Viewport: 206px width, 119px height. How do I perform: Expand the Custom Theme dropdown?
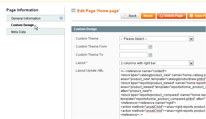click(156, 39)
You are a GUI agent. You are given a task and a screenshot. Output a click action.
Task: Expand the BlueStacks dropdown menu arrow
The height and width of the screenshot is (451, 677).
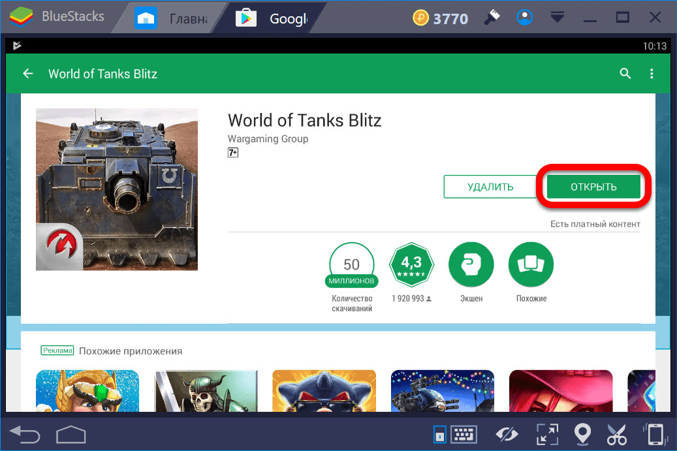point(557,18)
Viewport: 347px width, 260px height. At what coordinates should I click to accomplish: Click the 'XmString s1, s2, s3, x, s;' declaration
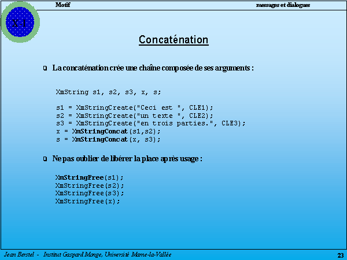108,92
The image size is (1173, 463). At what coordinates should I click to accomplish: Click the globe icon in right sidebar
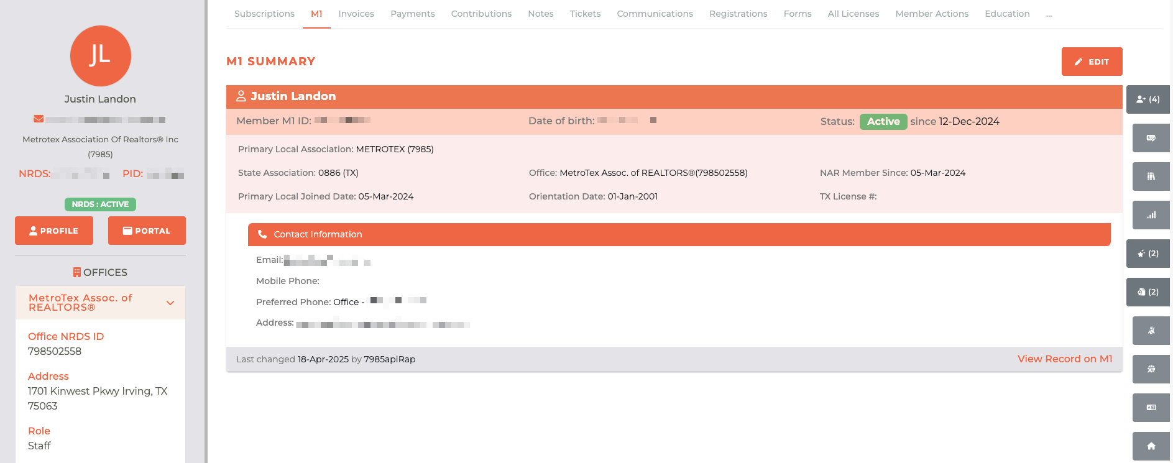pos(1151,369)
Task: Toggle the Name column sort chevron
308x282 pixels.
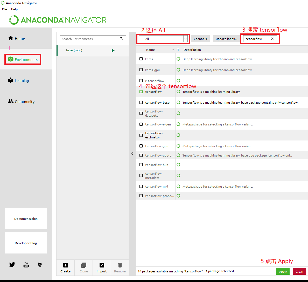Action: [x=173, y=50]
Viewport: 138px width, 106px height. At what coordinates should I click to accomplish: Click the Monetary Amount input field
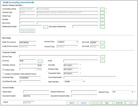[31, 65]
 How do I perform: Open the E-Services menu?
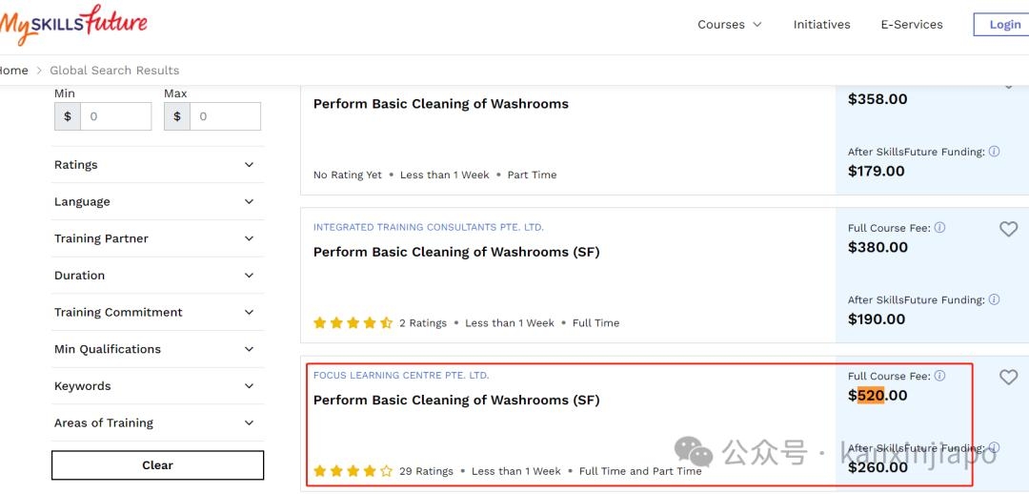click(911, 25)
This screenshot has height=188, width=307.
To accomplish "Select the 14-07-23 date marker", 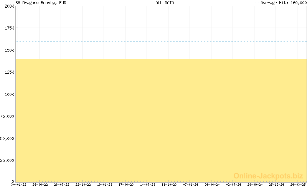I will point(148,185).
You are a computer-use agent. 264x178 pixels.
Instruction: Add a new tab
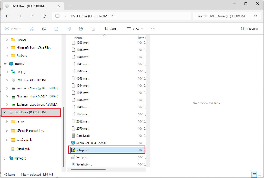click(70, 6)

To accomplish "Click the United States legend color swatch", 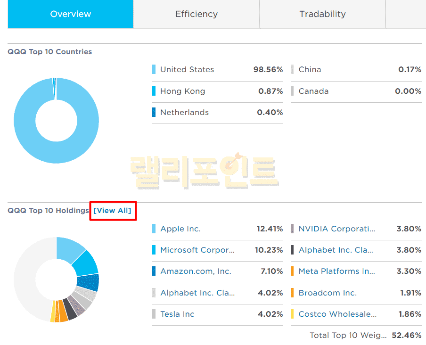I will [x=154, y=69].
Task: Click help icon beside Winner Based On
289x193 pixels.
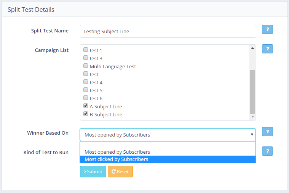Action: click(267, 132)
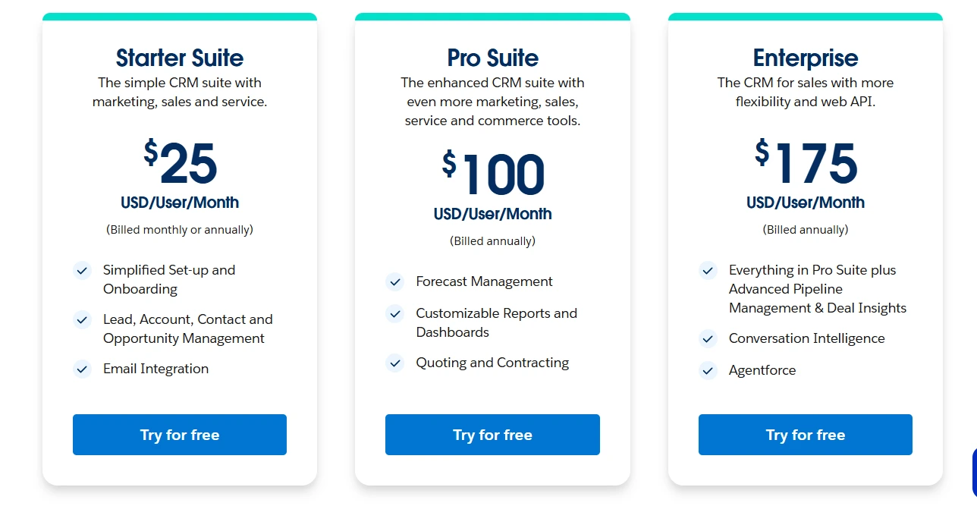
Task: Click the checkmark beside Forecast Management
Action: pyautogui.click(x=395, y=282)
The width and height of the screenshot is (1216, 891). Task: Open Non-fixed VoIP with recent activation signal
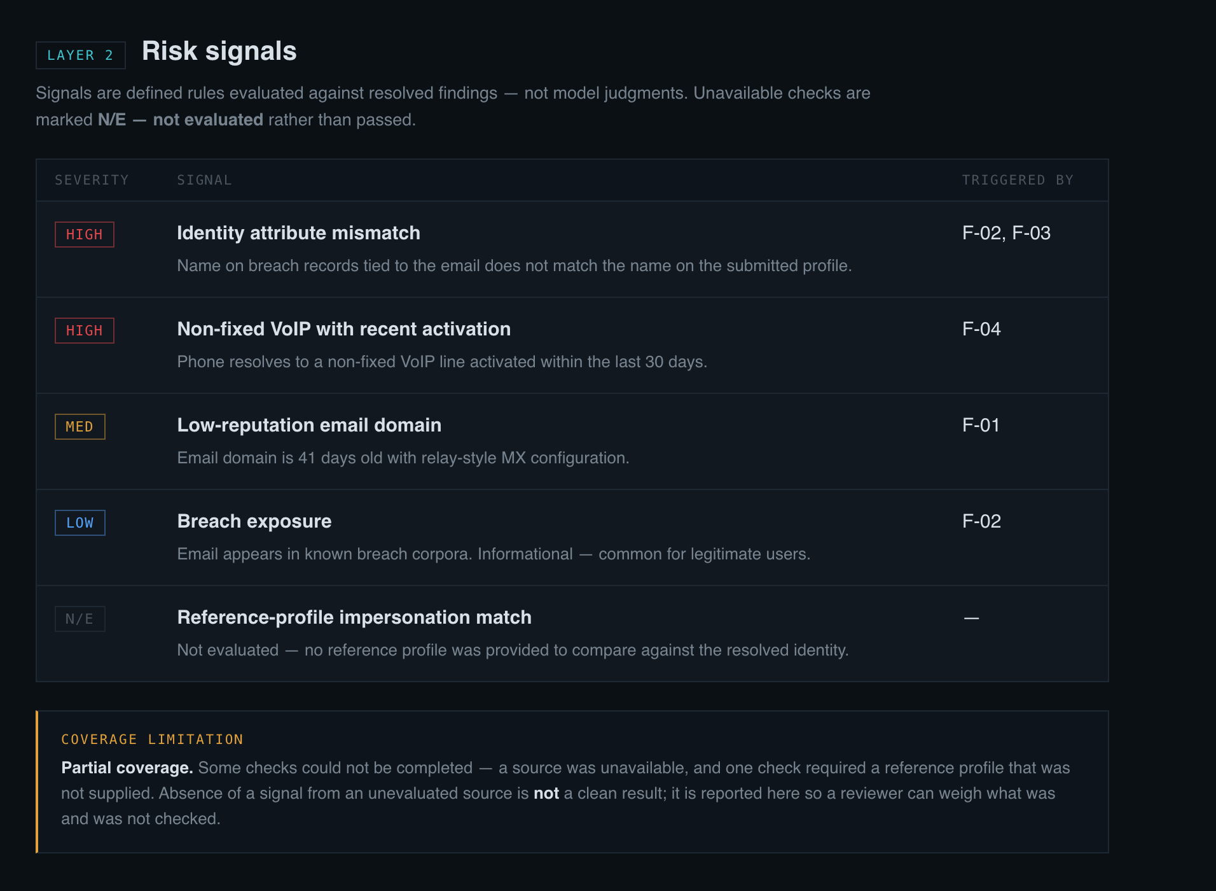(x=344, y=329)
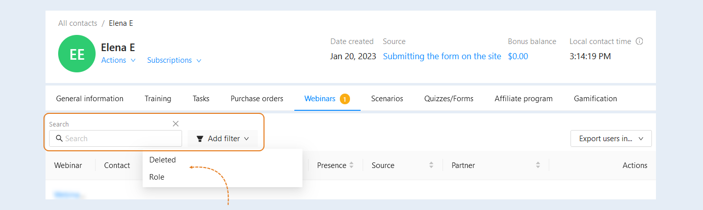The height and width of the screenshot is (210, 703).
Task: Sort by the Source column arrows
Action: pos(431,165)

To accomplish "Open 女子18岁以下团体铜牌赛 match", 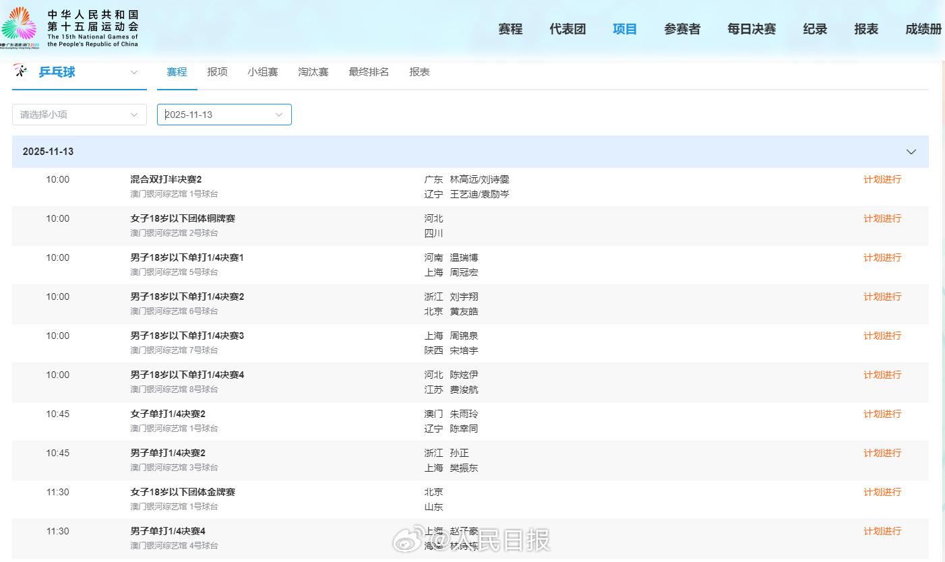I will [183, 218].
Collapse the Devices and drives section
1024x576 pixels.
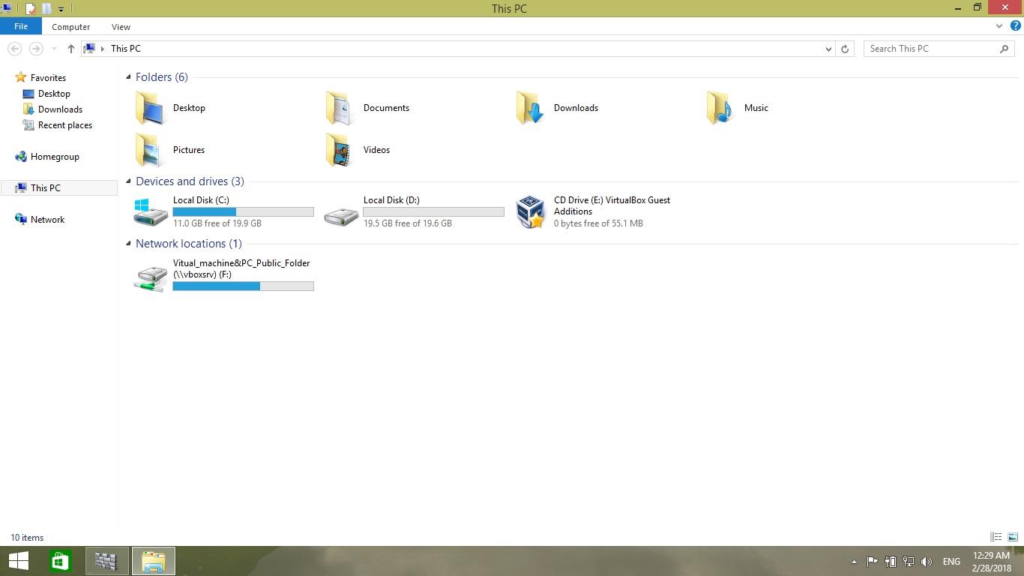128,181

——————

#### What is required:
Show the lines from the data above that contain the string "agent".

#### Answer to this problem:
You are a GUI agent. You are given a task and a screenshot. Output a click action.
You are a computer-use agent. 264x178 pixels.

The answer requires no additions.